From the moment Auburn defensive lineman Dee Ford unloaded on Georgia’s Aaron Murray, sending his pass fluttering harmlessly to the ground to seal the Tigers’ 43-38 win last week, the build up for the monumental Iron Bowl showdown with No. 1 Alabama has been relentless. With Auburn expected to be a 10 to 14-point underdog, there have been several burning questions.
What do the Tigers have to do to pull the upset? Can Auburn even beat Alabama?
But what if I told you there’s good reason to make the Tigers, not the Tide, the favorite to win the de-facto SEC West championship game? Most will sneer at the mere thought of Alabama and Nick Saban being underdogs to any team, much less to the lucky little brother on the other side of the state.
History, however, cannot be ignored. And in this history lesson, you’ll learn that Alabama and its head coach have not been very successful recently against Auburn’s better teams.
Saban is 6-5 against Auburn as head coach at Alabama (4-2) and LSU (2-3). The top coach in the game has dominated his in-state rival of late, winning four of their last five meetings by a ridiculous combined score of 180-63.
But Saban hasn’t been successful against Auburn’s better teams. In fact, he’s 0-5 in games against Auburn teams that have nine or more wins. That means all six of Saban’s wins came against Auburn teams that won fewer than nine games.
In case you didn’t know, this year’s Tigers team is 10-1 heading into next week’s showdown with the top-ranked Crimson Tide. And it’s not just Saban-coached teams that struggle to beat good Auburn teams. That shortcoming has burdened Alabama teams in general, recently.
The Crimson Tide has lost eight-straight Iron Bowls to Auburn teams that won nine or more games: 2010, 2007, 2006, 2005, 2004, 2002, 2000 and 1997.
You have to go back to 1994 to find the last time Alabama beat an Auburn team that won nine or more games. And that win – cleverly dubbed “The Inch that Stole Christmas” – hinged on a questionable spot late in the fourth quarter on a fourth-down play in which an Auburn receiver was stopped an inch short of a first down. The Tide won 21-14 and went to a third-straight SEC Championship Game.
Some of the players who take the field at Jordan-Hare Stadium next weekend were born in 1994. Needless to say, it’s been a while since Alabama beat a good Auburn team.
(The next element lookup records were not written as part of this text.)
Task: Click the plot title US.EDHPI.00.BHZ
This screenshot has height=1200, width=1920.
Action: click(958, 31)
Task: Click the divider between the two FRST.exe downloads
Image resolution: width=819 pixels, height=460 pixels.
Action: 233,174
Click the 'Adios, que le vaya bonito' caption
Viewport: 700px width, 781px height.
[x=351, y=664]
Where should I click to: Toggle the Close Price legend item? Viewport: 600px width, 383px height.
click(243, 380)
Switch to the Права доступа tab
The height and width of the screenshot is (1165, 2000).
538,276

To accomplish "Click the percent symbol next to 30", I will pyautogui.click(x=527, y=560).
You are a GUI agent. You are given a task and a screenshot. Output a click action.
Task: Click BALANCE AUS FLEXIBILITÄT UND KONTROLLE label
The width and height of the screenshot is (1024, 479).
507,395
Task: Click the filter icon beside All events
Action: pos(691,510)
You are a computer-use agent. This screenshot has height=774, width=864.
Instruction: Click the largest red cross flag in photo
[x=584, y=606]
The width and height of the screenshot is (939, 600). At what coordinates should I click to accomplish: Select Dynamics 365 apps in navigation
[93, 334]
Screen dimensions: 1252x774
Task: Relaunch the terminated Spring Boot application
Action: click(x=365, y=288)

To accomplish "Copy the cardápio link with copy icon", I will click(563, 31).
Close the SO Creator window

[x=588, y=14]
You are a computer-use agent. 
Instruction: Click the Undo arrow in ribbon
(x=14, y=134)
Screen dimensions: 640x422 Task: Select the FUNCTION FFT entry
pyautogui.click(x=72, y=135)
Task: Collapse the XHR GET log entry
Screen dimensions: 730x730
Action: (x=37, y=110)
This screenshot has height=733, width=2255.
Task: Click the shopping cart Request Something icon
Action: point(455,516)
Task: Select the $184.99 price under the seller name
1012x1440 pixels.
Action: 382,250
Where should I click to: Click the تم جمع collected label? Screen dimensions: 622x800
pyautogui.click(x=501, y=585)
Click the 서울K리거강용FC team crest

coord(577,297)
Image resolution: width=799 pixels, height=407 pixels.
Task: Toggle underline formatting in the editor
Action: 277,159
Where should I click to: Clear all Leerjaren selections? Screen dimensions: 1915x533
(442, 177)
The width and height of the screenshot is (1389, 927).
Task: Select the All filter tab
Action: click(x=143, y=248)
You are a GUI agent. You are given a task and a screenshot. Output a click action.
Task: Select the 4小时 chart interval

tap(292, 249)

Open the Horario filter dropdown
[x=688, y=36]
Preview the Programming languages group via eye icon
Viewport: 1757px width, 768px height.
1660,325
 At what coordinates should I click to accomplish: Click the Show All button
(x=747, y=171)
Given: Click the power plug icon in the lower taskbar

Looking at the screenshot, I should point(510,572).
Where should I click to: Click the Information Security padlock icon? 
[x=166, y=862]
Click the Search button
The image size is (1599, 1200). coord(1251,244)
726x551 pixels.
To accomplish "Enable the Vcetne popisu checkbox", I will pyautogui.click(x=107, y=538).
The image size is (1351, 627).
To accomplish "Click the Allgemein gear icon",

In contrast, the Tigers have had more success against good Bama teams lately, winning three of the last seven Iron Bowls against Crimson Tide teams that won nine or more games. Auburn beat Alabama teams that finished 10-3 in 2010, 10-2 in 2005 and 10-3 in 2002.
Though the saying goes, “history repeats itself,” the past isn’t always a prologue. This history lesson may have absolutely no bearing on how this year’s Iron Bowl plays out. Ultimately, the game will be decided by strategy, matchup and execution (and possibly a little good fortune).
But for a 10-win Auburn team that will take the field at its own stadium as a double-digit underdog, this recent trend provides an additional reason to believe it can shock the world one more time and take down the two-time defending national champs.
If you believe history is a good indication of things to come then an Auburn win that some deem impossible will come as no surprise.